At the end of 1957, Kroemer decided to get out of transis­tor research. He had no interest in traditional transistors, and heterostructure transistors, with existing material technology, could not be built.

"I promised myself," he says, "that if a new technology for building heterostructures arose, I'd get back into it."

Kroemer left RCA in 1957 and returned to Germany; he, and more especially, his wife, were homesick. Becoming head of a semiconductor group at Philips Research Laboratory in Hamburg, he pushed for work on gallium arsenide, looking at what happens when you apply large electric fields to gallium arsenide semiconductors. "I thought GaAs was going to be an important material, so it was worthwhile studying it."

Kroemer feels he did little significant work at Philips and, since his wife quickly concluded she preferred the United States after all, in 1959 he went to Varian Associates (Palo Alto, Ca.), where he did a little research on tunnel diodes before turning to other problems.

Back in the Heterostructure Game

Then Kroemer's ideas about heterostructure devices, shelved for half a dozen years9, came back to his attention.

It was March 1963. The previous summer, Kroemer and a Varian colleague, Sol Miller, had attended the Annual Device Research Conference, at which GaAs lasers had been intro­duced. Miller was interested and at Varian’s weekly collo­quium, he gave a talk about the new lasers. Though scientifi­cally fascinating, he said, the devices could only work at very low temperatures and only for very short pulses, and so would never be truly practical. Asked why, Miller explained that the problem was the lack of charge-carrier confinement: at normal temperatures, electrons would diffuse out of one side of the device as quickly as they were supplied from the other side, as would the holes; therefore the electron-hole pair concentration would never become high enough to cause laser action by stimulated emission. Low temperatures suppressed the effect, but only for brief periods of time.

Kroemer disagreed.
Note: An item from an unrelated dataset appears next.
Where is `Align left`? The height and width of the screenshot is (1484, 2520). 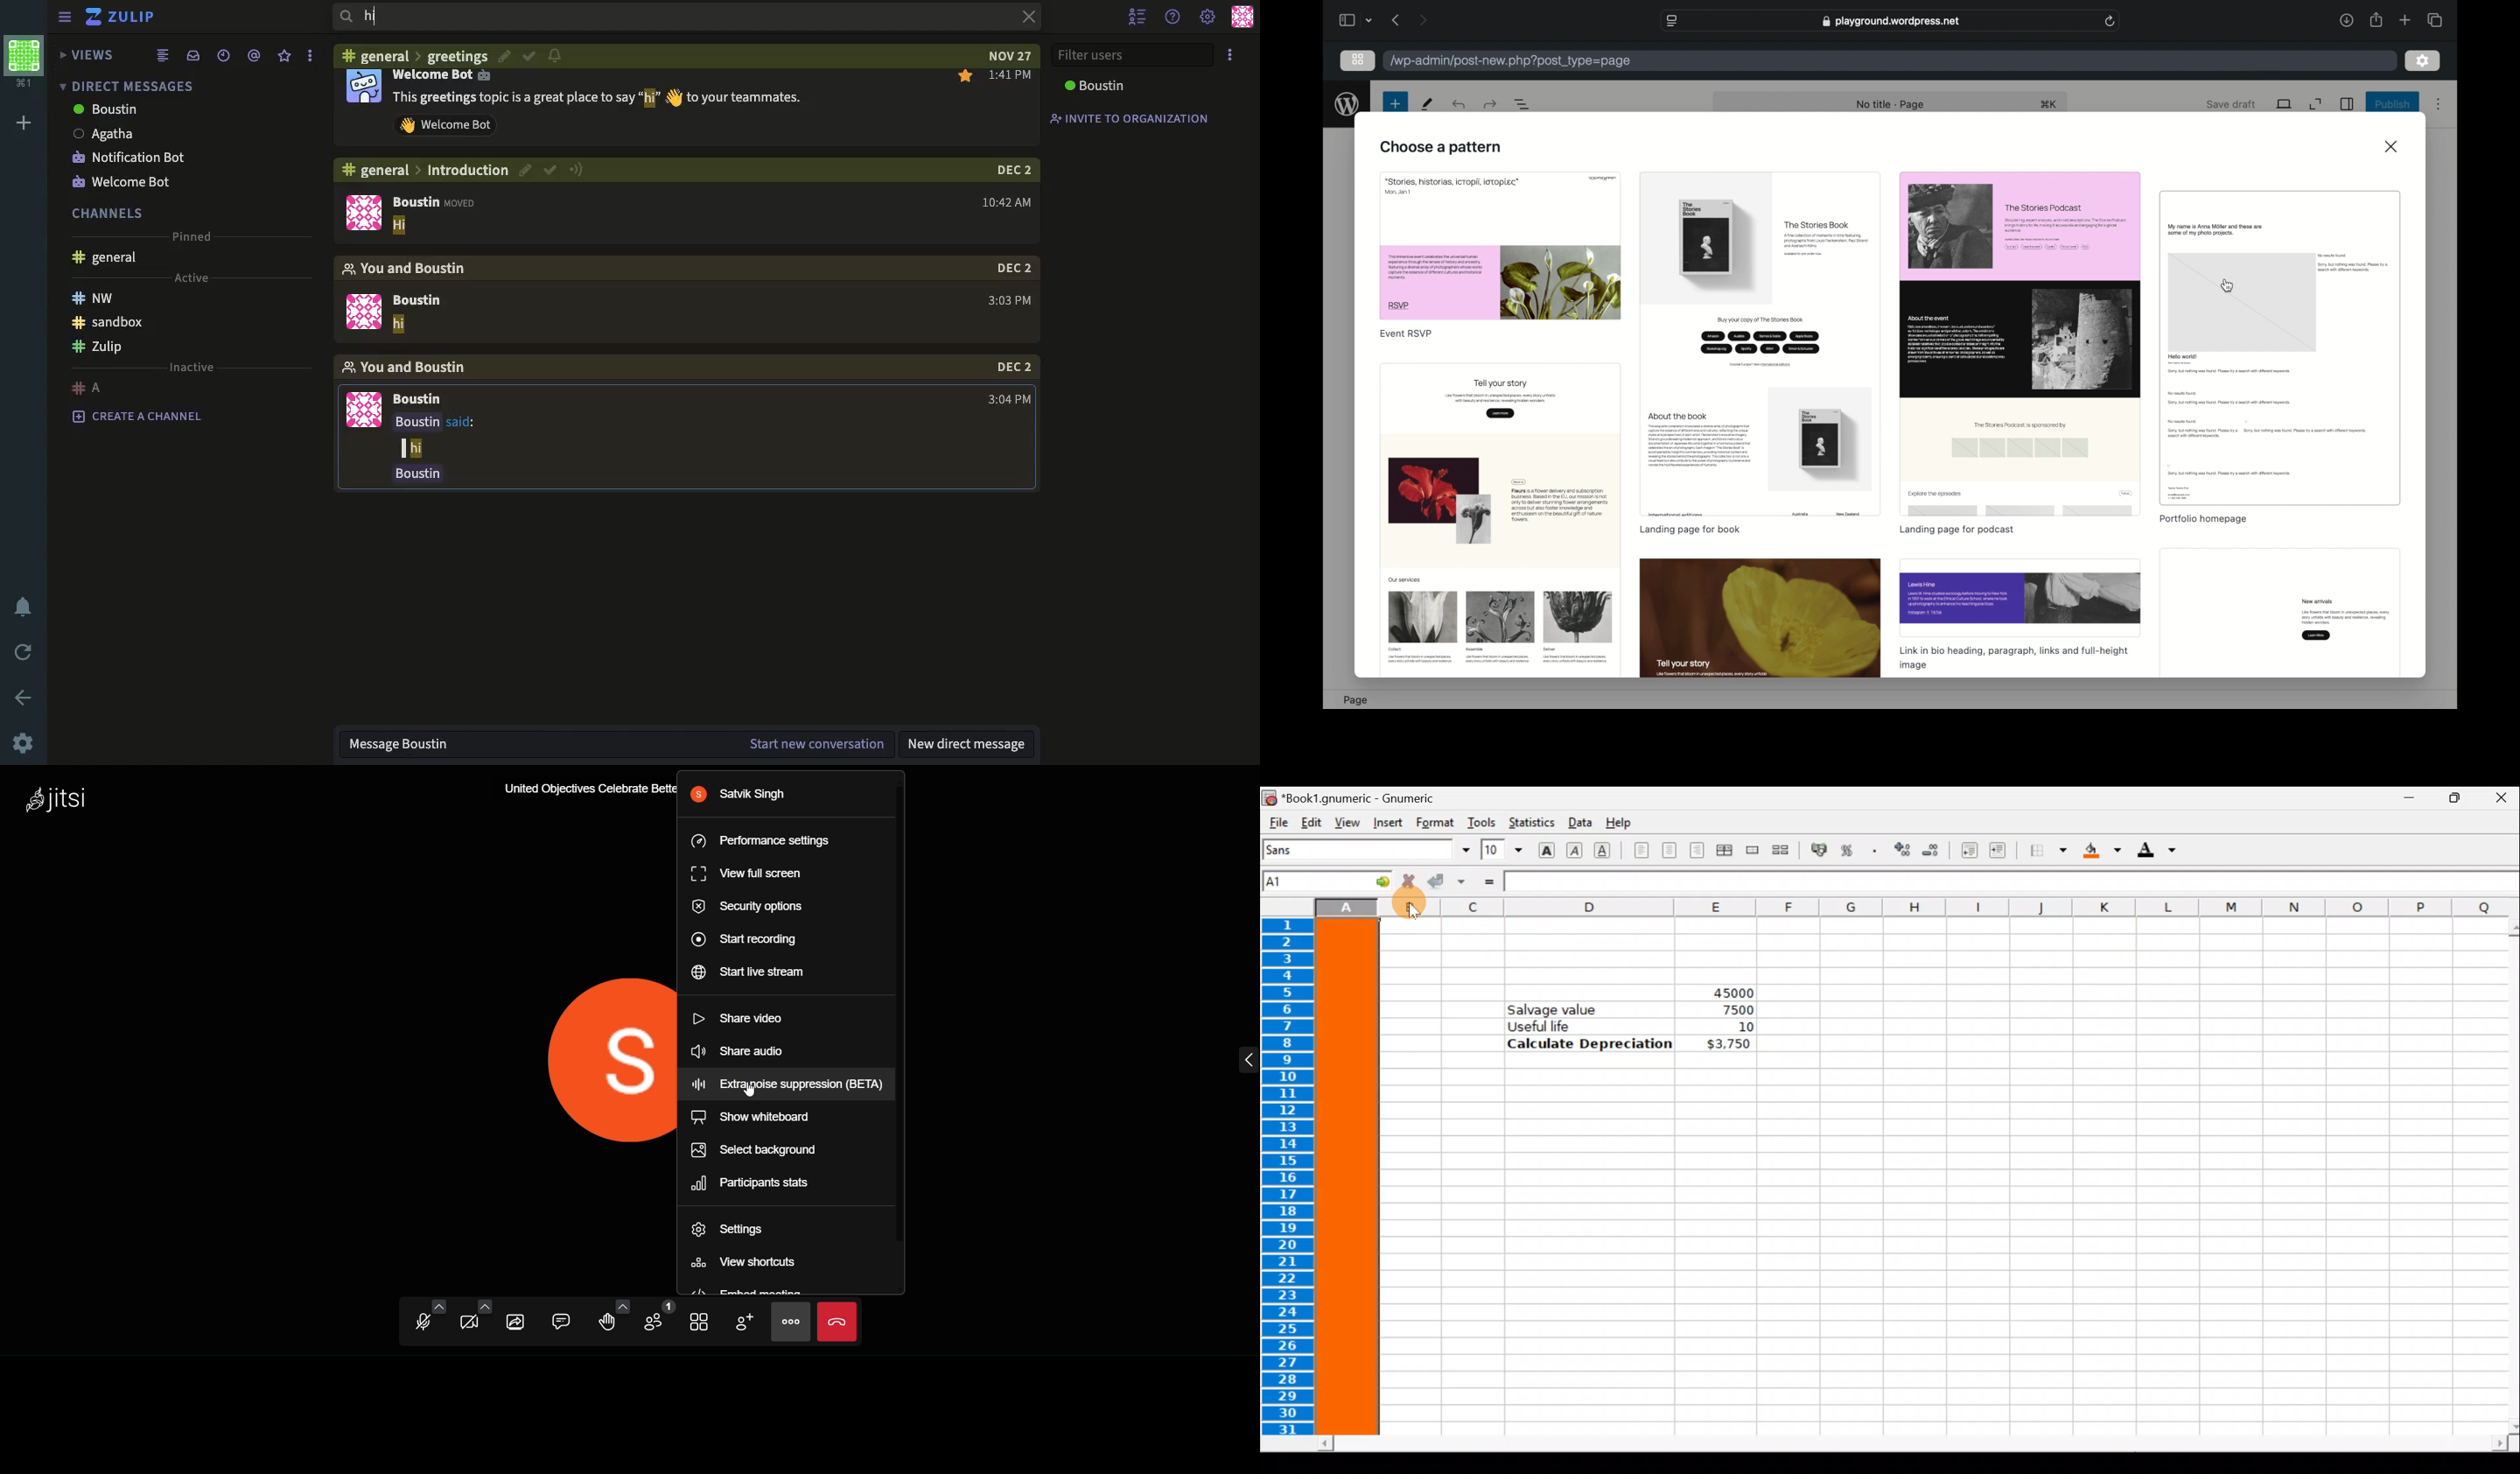 Align left is located at coordinates (1641, 851).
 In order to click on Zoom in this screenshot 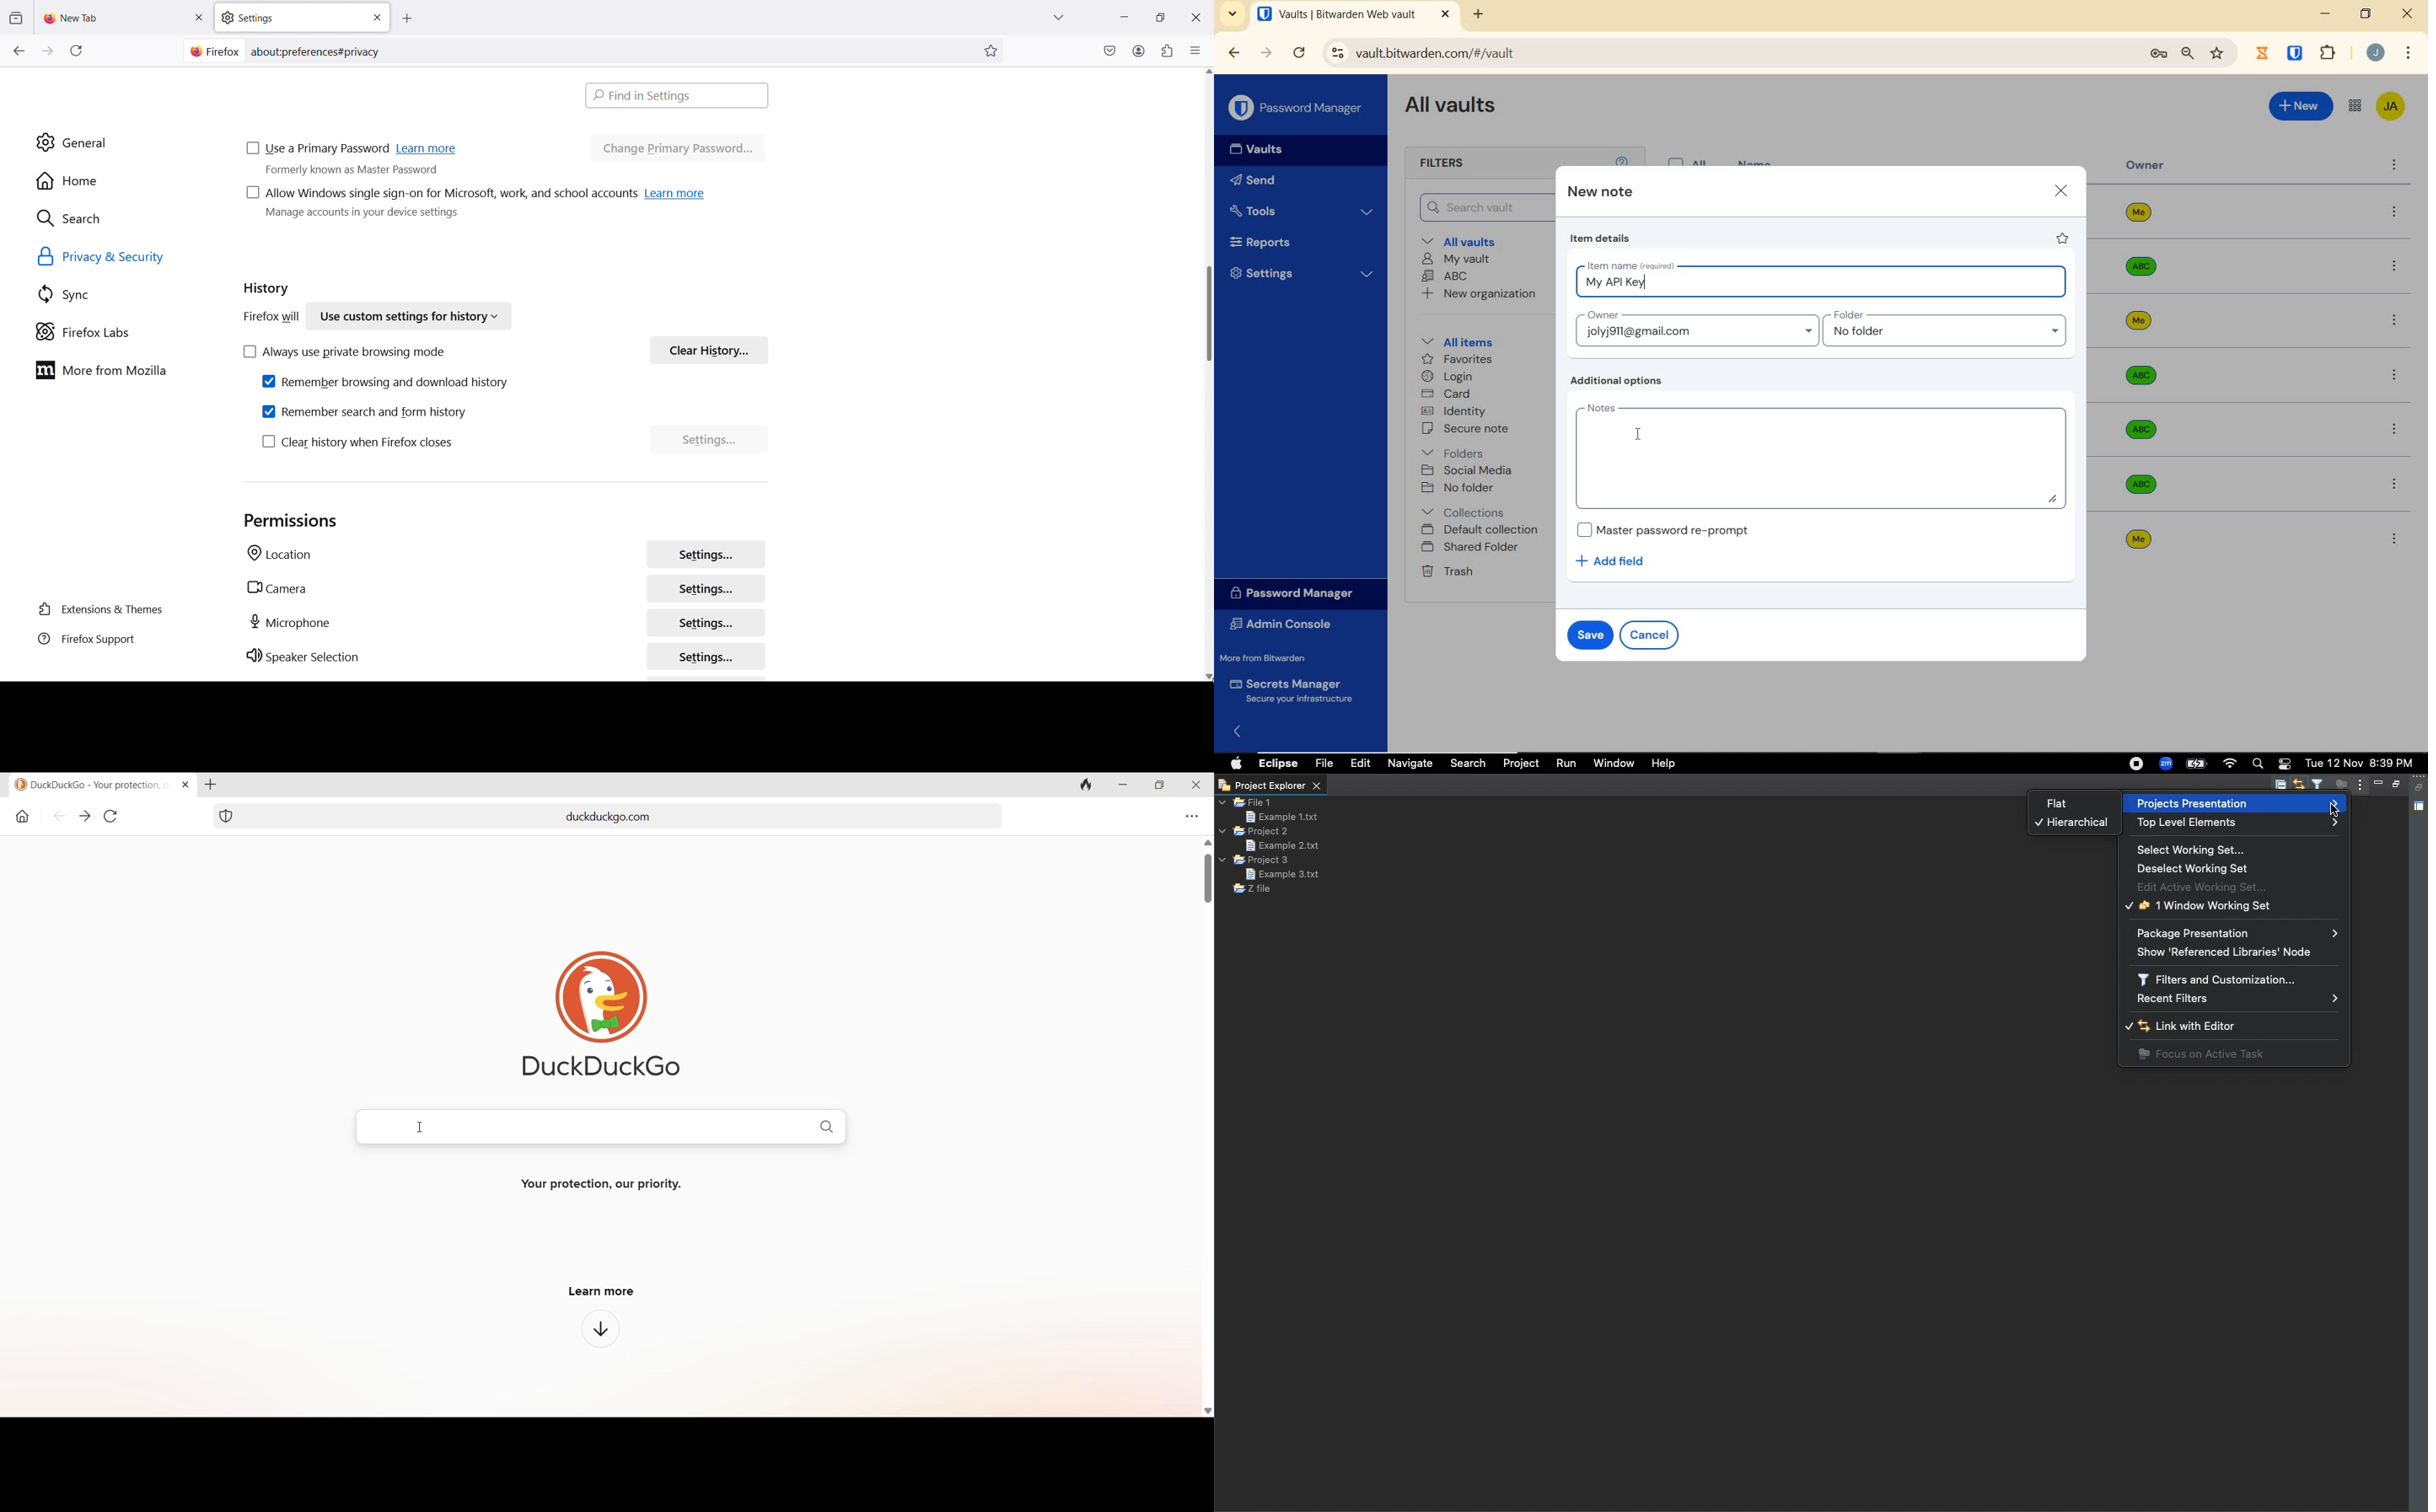, I will do `click(2165, 764)`.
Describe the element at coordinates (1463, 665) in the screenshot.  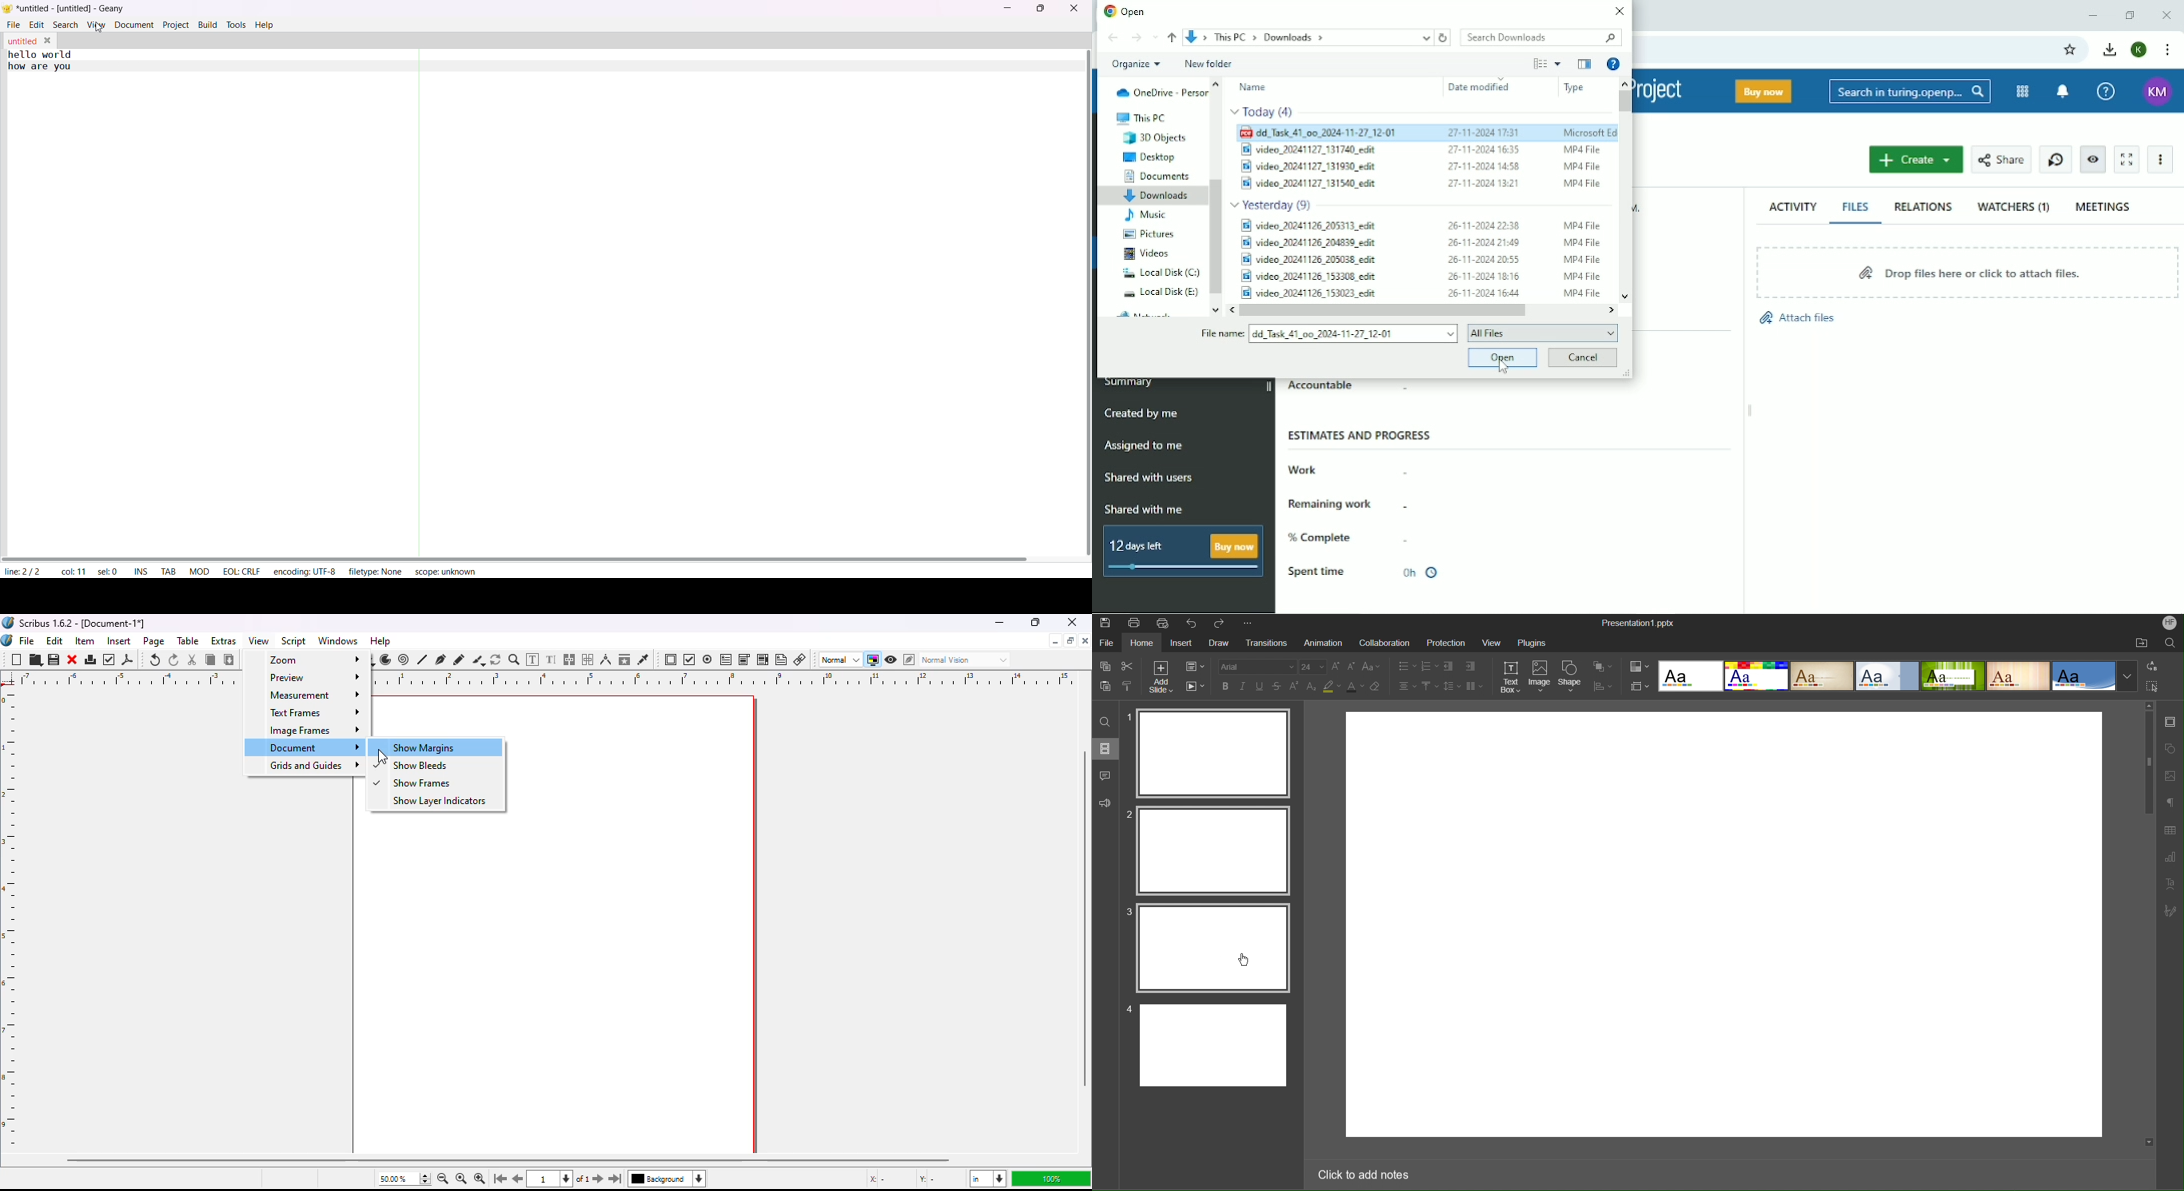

Based on his work in heterostructures, the solution, to him, seemed obvious - you just vary the device's band gap, putting a narrower gap in the center and a wider gap in the outer regions, so that the electrons and holes would con­centrate in the center [see "Heterostructures Explained"].

Kroemer wanted to start working on the creation of room-temperature lasers at once, but his superiors at Varian told him that such a device would never have any applications.

"This is the classic mistake - judging something not by what applications it might create, but by how it could fit into applications we've already thought of," Kroemer says. The applications it was useful for turned out to include fiber-optic communications, CD and DVD players, LED traffic lights, and laser pointers - none of which were around at the time.

Though Kroemer wasn't pleased by Varian’s decision, the Gunn effect, which had just been discovered, interested him. This is a phenomenon in which microwave oscillations are produced when a certain voltage is applied to opposite faces of a semiconductor. For the next decade and more, Kroemer explored theories of why this occurred, three of those years at Varian, two at Fairchild Semiconductor Corp. (Palo Alto, Ca.), and nearly eight at the University of Colorado in Boulder.